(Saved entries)
• • • •

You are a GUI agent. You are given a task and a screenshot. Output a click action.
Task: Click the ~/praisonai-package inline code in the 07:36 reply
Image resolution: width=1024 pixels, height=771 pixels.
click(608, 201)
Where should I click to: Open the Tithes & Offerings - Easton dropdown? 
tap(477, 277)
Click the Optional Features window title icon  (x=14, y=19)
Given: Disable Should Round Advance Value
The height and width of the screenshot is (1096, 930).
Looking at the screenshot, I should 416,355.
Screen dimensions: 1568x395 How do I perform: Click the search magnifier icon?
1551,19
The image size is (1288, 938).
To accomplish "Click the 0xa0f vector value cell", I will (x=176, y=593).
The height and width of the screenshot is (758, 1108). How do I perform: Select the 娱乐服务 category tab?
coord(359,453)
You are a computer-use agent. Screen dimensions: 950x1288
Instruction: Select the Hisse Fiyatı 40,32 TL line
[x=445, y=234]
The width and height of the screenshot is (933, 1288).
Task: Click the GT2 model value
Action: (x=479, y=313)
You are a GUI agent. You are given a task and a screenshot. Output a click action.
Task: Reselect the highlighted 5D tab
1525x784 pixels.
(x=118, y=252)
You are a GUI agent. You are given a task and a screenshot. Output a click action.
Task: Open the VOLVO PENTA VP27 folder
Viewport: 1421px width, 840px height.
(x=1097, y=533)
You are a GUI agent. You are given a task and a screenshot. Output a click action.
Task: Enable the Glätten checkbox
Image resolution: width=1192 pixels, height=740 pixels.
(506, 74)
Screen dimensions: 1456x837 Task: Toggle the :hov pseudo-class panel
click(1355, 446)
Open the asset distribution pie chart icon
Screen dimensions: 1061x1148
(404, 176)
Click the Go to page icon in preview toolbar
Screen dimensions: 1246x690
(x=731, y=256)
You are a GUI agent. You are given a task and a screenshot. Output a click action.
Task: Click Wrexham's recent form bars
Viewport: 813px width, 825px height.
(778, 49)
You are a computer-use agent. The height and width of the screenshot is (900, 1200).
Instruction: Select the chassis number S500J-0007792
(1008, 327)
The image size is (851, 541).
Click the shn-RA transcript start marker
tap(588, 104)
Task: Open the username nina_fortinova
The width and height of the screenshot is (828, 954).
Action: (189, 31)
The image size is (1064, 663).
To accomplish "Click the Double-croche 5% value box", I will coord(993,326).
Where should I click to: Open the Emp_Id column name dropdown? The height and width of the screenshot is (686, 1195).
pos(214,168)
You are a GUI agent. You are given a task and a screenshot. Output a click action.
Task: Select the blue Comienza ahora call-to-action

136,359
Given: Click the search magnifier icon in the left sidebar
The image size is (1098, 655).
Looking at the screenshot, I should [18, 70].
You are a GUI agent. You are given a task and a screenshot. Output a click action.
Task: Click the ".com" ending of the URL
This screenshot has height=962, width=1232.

• • • •

Activity: Wherever the word "accomplish" appears in a line of the data, copy that line.

Result:
To accomplish "Click the 0xa0f vector value cell", I will (x=176, y=593).
To accomplish "Click the Double-croche 5% value box", I will coord(993,326).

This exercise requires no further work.